Kedro-Diff (work in progress)

I’ve been doing a lot of code review lately, and sometimes the PR has a lot going on. It’s really hard to see from the diffs what has changed in the pipeline without combing though each line very carefully. I started a cli plugin to be able to see pipeline diffs between two different commits/branches with a familiar interface.

End goal is going to be something along the lines of this.

kedro diff --stat develop..master
M  __default__      | 6 ++++-
M  data_science     | 3 +++
M  data_engineering | 3 ++-
?? new_pipeline

4 pipelines changed, 5 insertions(+), 4 deletions(-)
3 Likes

Now compares inputs, outputs, and tags when checking for modified nodes.

image

2 Likes

Fixed how modified nodes are printed, I was only counting the add in the last example.

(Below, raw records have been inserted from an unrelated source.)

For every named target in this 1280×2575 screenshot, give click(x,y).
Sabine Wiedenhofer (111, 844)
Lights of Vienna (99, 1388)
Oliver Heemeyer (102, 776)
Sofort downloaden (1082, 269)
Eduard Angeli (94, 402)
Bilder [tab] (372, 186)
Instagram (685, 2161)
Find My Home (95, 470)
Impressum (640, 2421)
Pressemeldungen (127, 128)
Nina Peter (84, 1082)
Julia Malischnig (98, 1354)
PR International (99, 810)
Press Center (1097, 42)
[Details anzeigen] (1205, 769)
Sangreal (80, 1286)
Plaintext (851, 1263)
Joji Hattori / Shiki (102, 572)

When you do a git diff --stat on a file that has a modified line it shows up a a 2 +- rather than a 1 +

image

2 Likes

Was able to play with kedro_diff on a larger pipeline, its definitely a bit slow without caching or parallelization as listing nodes for each commit creates two temp copies of the project and loads a kedro session, and each following pipeline currently loads a separate kedro session.

I am excited to start seeing pieces start coming together to enable more complex diffs than just --stat

Getting started on the full detailed diff view, which will be the default.